Format every line of the listing below as a numbered list, leaving out any blank lines.

# Dataset content

>> START

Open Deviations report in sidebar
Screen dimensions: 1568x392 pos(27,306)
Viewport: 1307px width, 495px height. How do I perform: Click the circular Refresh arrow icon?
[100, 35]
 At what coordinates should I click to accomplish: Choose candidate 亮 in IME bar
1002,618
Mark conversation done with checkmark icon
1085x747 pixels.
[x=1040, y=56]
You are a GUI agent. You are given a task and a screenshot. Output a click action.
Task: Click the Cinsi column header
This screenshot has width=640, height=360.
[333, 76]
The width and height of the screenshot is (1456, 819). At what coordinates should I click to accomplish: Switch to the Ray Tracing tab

>> END

# Answer for the task
1. Open Deviations report in sidebar
2. Screen dimensions: 1568x392 pos(27,306)
3. Viewport: 1307px width, 495px height. How do I perform: Click the circular Refresh arrow icon?
4. [100, 35]
5.  At what coordinates should I click to accomplish: Choose candidate 亮 in IME bar
6. 1002,618
7. Mark conversation done with checkmark icon
8. 1085x747 pixels.
9. [x=1040, y=56]
10. You are a GUI agent. You are given a task and a screenshot. Output a click action.
11. Task: Click the Cinsi column header
12. This screenshot has width=640, height=360.
13. [333, 76]
14. The width and height of the screenshot is (1456, 819). At what coordinates should I click to accomplish: Switch to the Ray Tracing tab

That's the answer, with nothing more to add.